Your sister, at 24 years of age, is an adult and, as such, is expected to behave in ways that are socially acceptable both in and out of the house. If she refuses to follow the rules then she surrenders the right to live in the home of your parents. I understand that, from a cultural stand point, this is unacceptable to your family. I do not know the culture to which you are referring but, if all of you were living in the home country of your culture, there would be a lot of social support to put a stop to her disrespectful behavior. Those supports do not exist in the United States or the West in general. If those supports exist in the local community here, they will not have the binding effect they would in the culture of origin. Therefore, all your parents can do is demand that she move out immediately.
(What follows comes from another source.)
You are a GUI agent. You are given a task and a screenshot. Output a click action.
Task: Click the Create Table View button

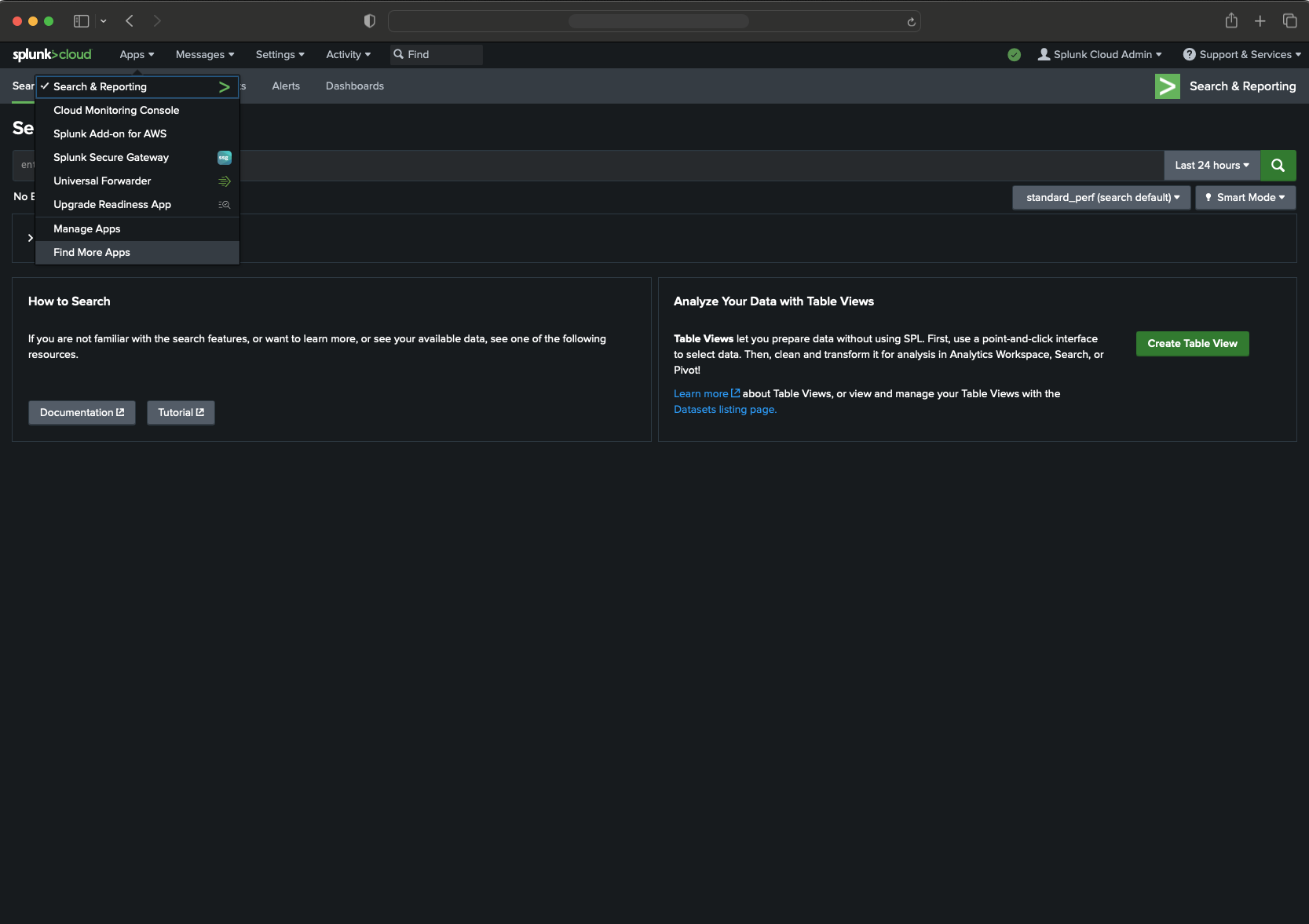point(1191,343)
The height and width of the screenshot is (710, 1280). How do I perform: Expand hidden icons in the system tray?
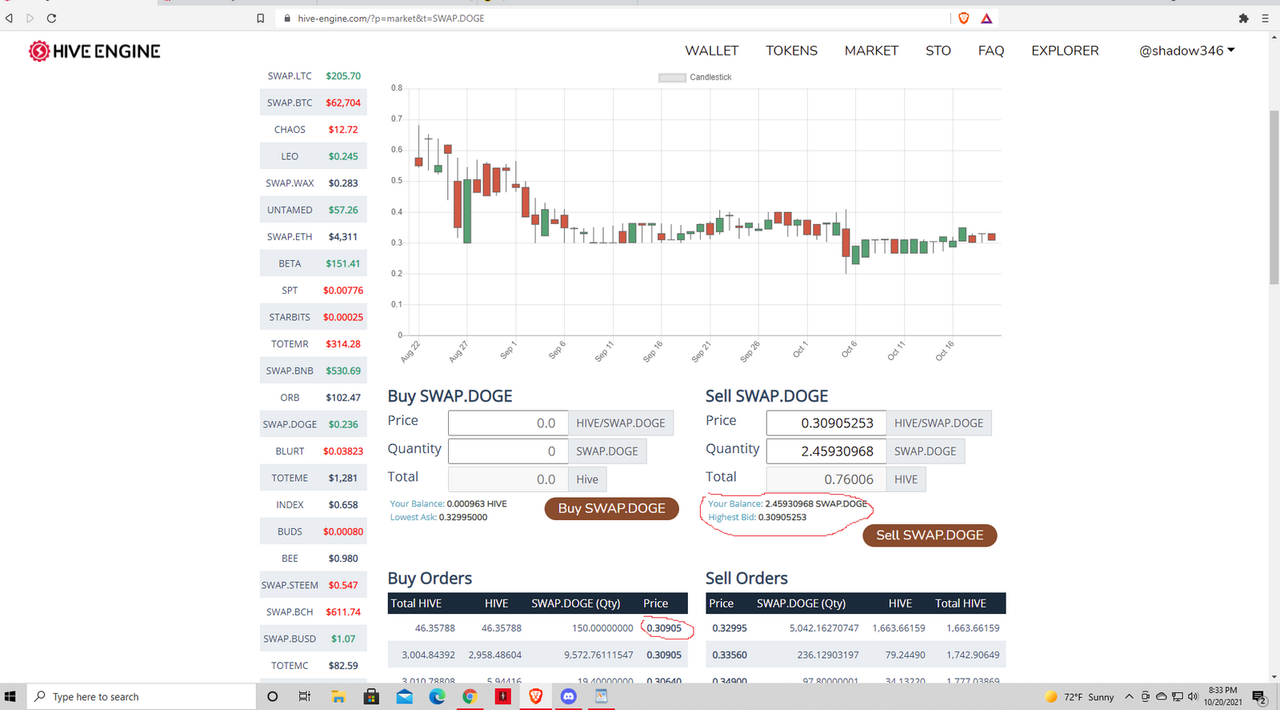(x=1129, y=696)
It is unreasonable (in the U.S.) to allow an adult to continue to live at home while they are behaving in abusive ways to everyone else in the home. It is possible that if she knows that she must move out immediately that her behavior will change but, I doubt it. Her behavior might briefly change but it will revert back to disrespect and abuse after a short time.
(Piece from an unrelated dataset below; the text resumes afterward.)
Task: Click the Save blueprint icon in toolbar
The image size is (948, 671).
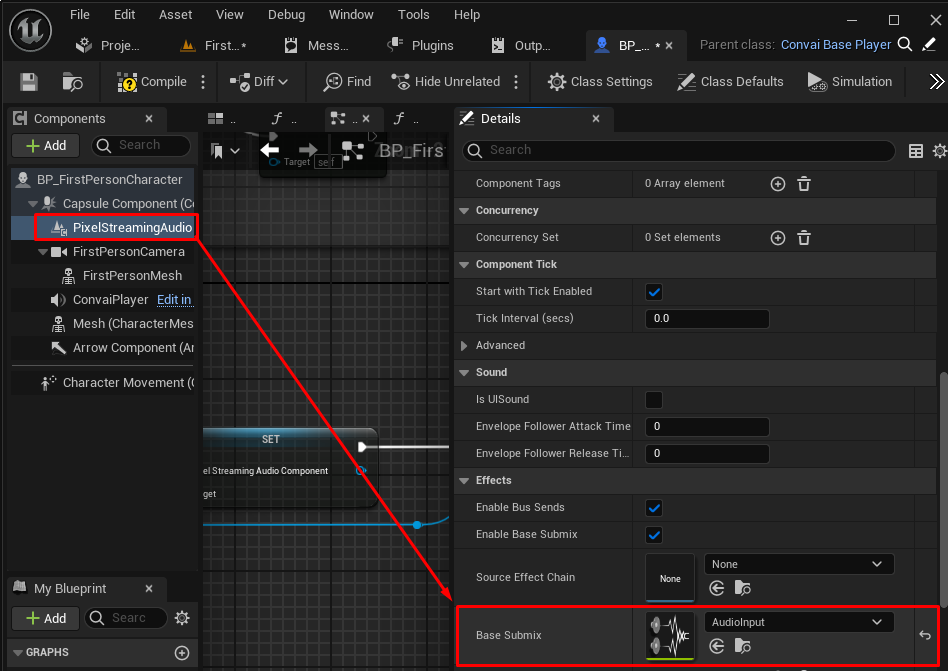Action: [29, 82]
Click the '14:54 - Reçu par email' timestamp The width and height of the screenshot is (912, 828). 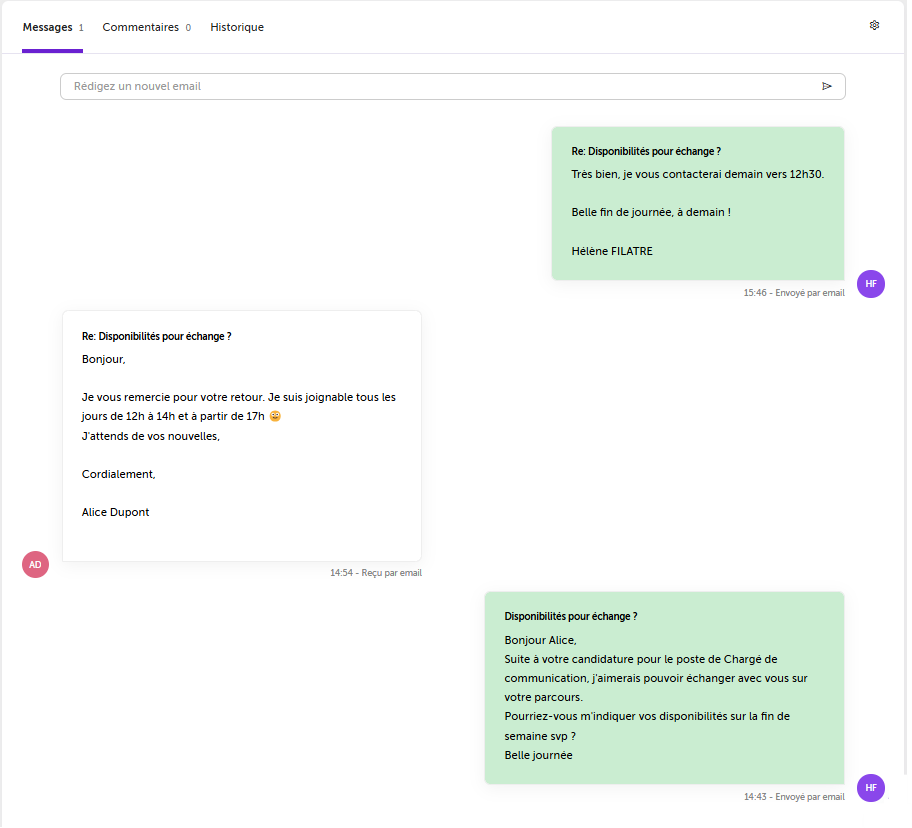click(376, 573)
By the way, she is breaking many house rules: being disrespectful to her parents, gambling, drinking, staying out all night, not talking to you or your parents, locking herself in her room and, in general, being very disrespectful.
I do not agree she has no drinking or drug problem. In fact, you do not know if she does or does not because she is rarely home. It is entirely possible that she has three addictive problems: drinking, drugs and gambling.
If she can afford to drink and gamble and, possibly do drugs, then she has the money to rent her own apartment and move.
I want to urge you to tell your parents to have her move immediately and to let her know that she is welcome back only when she learns to treat everyone in the family with respect.